Pois a classe artística, responsável por levar o nome do país a todo o planeta, agora pede socorro. De personalidades consagradas a cantores de bares, todos estão entre os profissionais mais afetados pelos efeitos da pandemia, sendo muitas vezes impedidos de exercer a profissão devido à nova realidade de distanciamento social.
As consequências são gravíssimas, com artistas tendo que vender instrumentos de trabalho para sobreviver e até mesmo passando fome.
A dificuldade de obter apoio do governo não é em vão. Vem desde 2016, quando artistas denunciaram o atentado contra a democracia que ocorria no Brasil com o impeachment de Dilma Rousseff (PT). No Festival de Cannes, o diretor Kleber Mendonça e a equipe de “Aquarius”, estrelado por Sônia Braga, exibiu no tapete vermelho do Grande Teatro Lumiére cartazes como “Um golpe ocorreu no Brasil”. O dedo na ferida jamais foi perdoado.
Desde Michel Temer (MDB), o auxílio ao setor apenas declinou, começando pela extinção do Ministério da Cultura.

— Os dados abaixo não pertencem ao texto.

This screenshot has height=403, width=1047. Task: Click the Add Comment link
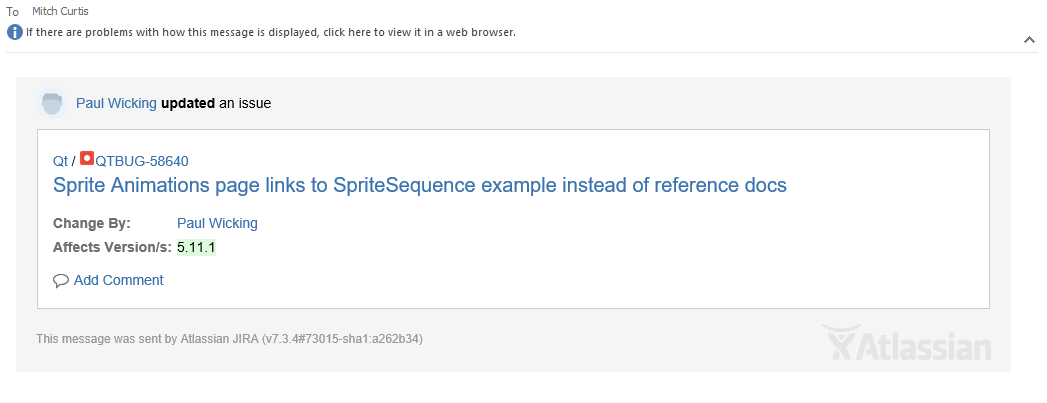click(118, 280)
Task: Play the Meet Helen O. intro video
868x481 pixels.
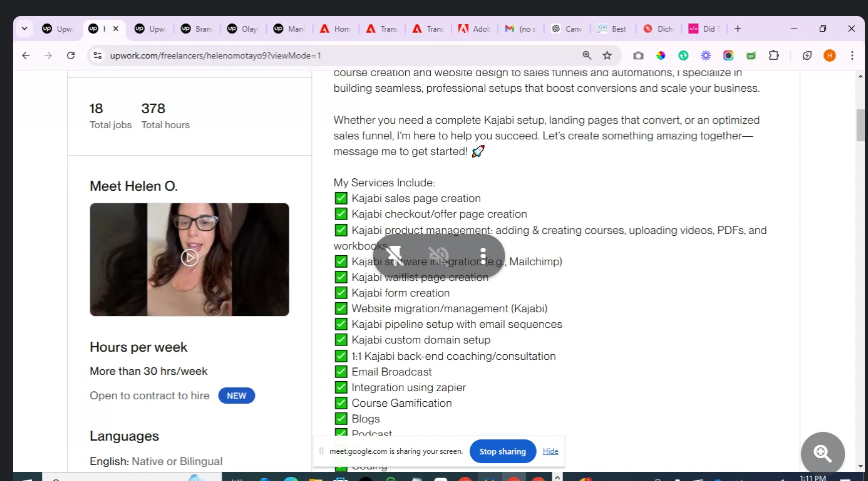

Já quando Bolsonaro chegou ao Palácio do Planalto, imediatamente o novo presidente mirou na classe artística para deflagrar uma guerra ideológica suja e desonrosa, extirpando as artes das políticas públicas.
Isso se materializou no esvaziamento do orçamento da União. Entre 2016 e 2021, a verba federal para a área caiu mais de 80%, sendo atualmente de míseros R$ 43 milhões.
Por isso, junto com a bancada do PT, apresentei uma proposta que cria a Lei Paulo Gustavo, uma homenagem póstuma ao grande artista que deu vida à Dona Hermínia. O texto prevê a liberação de verbas que totalizam R$ 4,3 bilhões para a área até o final de 2022. A matéria deve ser votada no plenário do Senado ainda neste mês de agosto.
E deixemos claro: os recursos não são governamentais, mas do Fundo Nacional da Cultura (FNC) e do Fundo Setorial do Audiovisual (FSA). Esses instrumentos são apenas geridos pelo governo e encontram-se bloqueados. A ideia é repassar os valores para que estados e municípios possam garantir apoio aos mais diversos campos, que vão de produções audiovisuais a pequenas produções locais.
Não é possível desprezar a cultura, responsável por movimentar 2,67% do PIB brasileiro e envolver quase 6 milhões de pessoas direta ou indiretamente.
Demos ao mundo gênios que vão de Tom Jobim, Chico Buarque e Martinho da Vila a Dona Onete, cantora de carimbó do Pará, e Mestre Vitalino, famoso artesão nordestino. Mas, além deles, temos ainda os anônimos no esteio da nossa diversidade. Todos merecem nosso respeito. Mesmo diante do descaso, a cultura brasileira resiste.